在這個時候,威尼斯銀行的人帶著大批金幣來找夏爾茲南,到底是什麼原因呢?
警覺的衛兵立即將此事告知了上級,政治敏銳性頗高的維拉利爾執政官立即約談了威尼斯銀行的經理,詢問這筆資金的來龍去脈。
那經理顯然並不知道夏爾茲南被捕的事情,還是以前一樣、頗為諂媚的對執政官說了一堆拍夏爾茲南的馬屁語言,方才壓低聲音,輕聲對執政官說:
「這錢的來路您就別問了。大人們誰還沒有些外快呢!」
那執政官也是老油條,當即心領神會的繼續追問:「哦?外快?從哪邊來的?」
威尼斯銀行的經理伸出手,向上指了指。
那意思,很明顯是指西班牙的北邊。
「法國?」執政官裝聾賣傻。
銀行經理搖了搖頭,卻不解釋。
「荷蘭?」執政官繼續裝瘋賣傻。
銀行經理又搖了搖頭,一臉的恨鐵不成鋼。
「難不成是英國?」執政官欲擒故縱。
誰知這銀行經理卻笑的很有內涵,輕聲說道:「我們威尼斯銀行是很有信譽的,怎麼可以泄露客戶的信息?總之你別再追問了,難道你還能攔下夏爾茲南大人的收入嗎?」
執政官皮笑肉不笑,自然是滿口的不敢不敢。
那銀行經理嘆了口氣,頗為無奈地道:「夏爾茲南大人不在家?那沒辦法了,這筆資金對方說明了要本人簽收。
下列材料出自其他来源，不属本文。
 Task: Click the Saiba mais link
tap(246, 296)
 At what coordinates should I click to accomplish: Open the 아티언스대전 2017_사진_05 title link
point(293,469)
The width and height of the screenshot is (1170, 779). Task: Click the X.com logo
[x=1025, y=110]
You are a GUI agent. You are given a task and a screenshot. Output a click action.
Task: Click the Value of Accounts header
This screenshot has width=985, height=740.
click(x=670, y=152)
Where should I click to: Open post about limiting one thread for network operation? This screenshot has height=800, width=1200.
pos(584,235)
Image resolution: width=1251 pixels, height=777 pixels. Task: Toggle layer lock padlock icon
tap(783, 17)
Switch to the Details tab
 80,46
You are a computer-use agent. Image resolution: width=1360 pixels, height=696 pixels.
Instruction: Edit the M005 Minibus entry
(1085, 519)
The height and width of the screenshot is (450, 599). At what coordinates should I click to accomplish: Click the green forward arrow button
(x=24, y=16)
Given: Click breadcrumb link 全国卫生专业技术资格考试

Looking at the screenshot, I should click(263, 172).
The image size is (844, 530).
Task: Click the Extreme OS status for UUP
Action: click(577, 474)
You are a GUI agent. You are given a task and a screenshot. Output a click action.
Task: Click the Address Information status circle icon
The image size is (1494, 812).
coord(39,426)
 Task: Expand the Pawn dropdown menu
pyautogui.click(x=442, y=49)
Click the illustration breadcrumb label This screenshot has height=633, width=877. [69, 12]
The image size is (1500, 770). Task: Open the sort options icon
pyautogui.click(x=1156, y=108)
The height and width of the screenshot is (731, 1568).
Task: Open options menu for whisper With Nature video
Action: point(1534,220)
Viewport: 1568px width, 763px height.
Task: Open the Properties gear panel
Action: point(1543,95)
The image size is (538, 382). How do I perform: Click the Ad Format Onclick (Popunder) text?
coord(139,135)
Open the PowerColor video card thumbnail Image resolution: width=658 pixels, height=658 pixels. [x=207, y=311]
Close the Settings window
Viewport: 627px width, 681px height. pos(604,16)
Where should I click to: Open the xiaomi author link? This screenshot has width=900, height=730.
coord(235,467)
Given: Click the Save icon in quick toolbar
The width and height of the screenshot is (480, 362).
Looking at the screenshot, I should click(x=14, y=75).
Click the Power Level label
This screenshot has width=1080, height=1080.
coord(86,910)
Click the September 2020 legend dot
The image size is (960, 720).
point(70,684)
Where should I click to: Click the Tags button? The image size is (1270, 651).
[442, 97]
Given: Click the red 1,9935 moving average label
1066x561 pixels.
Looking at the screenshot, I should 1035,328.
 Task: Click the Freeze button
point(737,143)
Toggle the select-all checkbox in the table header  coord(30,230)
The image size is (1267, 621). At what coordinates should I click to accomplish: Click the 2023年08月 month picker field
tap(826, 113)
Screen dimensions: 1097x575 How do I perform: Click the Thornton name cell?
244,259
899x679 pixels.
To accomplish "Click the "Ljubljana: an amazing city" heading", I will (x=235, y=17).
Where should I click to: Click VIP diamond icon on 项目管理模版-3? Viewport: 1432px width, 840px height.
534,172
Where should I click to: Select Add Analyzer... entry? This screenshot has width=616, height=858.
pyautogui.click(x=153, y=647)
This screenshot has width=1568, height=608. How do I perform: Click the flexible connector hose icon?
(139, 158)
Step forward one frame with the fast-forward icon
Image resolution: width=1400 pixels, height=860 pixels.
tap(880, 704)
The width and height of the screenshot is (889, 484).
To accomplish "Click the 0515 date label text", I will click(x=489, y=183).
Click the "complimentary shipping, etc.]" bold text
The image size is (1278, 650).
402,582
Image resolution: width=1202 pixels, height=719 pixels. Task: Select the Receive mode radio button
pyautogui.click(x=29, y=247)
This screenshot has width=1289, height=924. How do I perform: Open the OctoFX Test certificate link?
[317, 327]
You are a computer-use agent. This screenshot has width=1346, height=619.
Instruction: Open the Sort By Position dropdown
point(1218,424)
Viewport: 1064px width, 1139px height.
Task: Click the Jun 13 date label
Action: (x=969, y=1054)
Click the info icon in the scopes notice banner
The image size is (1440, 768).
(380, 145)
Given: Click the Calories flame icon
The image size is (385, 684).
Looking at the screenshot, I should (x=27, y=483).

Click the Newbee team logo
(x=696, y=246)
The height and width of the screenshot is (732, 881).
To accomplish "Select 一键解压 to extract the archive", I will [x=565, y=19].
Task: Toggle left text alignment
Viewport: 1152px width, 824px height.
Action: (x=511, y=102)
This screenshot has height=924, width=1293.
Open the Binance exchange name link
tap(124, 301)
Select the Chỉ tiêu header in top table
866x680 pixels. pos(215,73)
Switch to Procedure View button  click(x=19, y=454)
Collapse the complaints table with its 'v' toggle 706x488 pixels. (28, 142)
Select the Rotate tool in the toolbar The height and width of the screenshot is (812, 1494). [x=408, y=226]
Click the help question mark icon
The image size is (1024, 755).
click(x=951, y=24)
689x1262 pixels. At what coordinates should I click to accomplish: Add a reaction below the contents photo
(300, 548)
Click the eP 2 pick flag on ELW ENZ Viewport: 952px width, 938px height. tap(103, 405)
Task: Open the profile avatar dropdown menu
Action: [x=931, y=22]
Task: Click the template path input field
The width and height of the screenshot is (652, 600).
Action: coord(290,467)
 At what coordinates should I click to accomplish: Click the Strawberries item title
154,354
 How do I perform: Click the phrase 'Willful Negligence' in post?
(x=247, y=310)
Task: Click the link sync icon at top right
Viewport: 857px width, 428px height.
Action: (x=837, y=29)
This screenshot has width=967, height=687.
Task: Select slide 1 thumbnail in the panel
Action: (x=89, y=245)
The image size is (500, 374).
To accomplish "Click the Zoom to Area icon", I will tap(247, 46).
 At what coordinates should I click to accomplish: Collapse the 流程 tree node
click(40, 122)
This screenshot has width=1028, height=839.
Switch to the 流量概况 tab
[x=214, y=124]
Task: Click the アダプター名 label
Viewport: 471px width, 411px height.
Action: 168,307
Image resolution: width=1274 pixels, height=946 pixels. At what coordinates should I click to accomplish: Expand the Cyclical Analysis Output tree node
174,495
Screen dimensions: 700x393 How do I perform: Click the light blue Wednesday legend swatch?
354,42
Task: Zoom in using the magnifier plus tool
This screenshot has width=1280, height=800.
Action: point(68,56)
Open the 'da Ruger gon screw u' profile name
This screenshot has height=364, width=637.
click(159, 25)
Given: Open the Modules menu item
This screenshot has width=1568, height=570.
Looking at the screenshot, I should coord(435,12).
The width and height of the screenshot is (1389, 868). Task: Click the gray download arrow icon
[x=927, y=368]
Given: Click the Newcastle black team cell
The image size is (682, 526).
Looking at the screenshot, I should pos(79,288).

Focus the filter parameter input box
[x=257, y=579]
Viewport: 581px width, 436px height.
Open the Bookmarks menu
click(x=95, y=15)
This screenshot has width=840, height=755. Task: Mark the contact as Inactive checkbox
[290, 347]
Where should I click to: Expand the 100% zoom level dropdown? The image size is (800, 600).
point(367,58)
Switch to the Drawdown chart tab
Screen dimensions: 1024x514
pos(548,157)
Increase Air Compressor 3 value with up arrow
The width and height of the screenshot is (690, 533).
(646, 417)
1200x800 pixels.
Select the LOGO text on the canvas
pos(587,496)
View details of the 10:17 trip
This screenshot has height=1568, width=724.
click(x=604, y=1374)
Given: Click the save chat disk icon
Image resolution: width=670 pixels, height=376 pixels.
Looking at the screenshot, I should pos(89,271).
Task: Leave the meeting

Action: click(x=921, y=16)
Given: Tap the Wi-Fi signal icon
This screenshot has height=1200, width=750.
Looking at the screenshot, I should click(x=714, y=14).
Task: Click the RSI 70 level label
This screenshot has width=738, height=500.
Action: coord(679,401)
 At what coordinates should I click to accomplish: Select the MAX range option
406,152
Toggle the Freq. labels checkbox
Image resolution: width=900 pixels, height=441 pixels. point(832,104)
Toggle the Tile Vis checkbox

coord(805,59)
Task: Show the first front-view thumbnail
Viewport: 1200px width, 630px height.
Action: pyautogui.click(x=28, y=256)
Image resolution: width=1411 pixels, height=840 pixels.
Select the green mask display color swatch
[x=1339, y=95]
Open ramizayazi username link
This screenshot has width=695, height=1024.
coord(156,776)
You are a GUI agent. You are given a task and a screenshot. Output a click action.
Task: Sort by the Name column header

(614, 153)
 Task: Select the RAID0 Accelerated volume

既然他不在,那就等他回來我再來吧!」
說著,他從懷裡掏出一份制式合同,上面清楚的寫著「尊敬的古多羅華*夏爾茲南先生。有一筆您的資金代簽收,請儘快聯繫我們,方便之時,我們將再次將金幣運抵貴地。」
落款是標準的威尼斯銀行燙金字樣。那經理將文書又看了兩遍,確認沒有問題,便將這份文書交給了執政官,輕笑著道:「煩請您將此物轉交夏爾茲南先生。大客戶,我們的態度絕對到位!」
說著,還從懷裡掏出一個小盒子,塞進了執政官的手裡。
執政官接過盒子,沉得壓手,想必是貴金屬無疑。
當然,這執政官也是明白人,威尼斯銀行絕對不是他們得罪的起的人物,說白了,皇帝陛下還欠著威尼斯銀行一大筆債沒還呢!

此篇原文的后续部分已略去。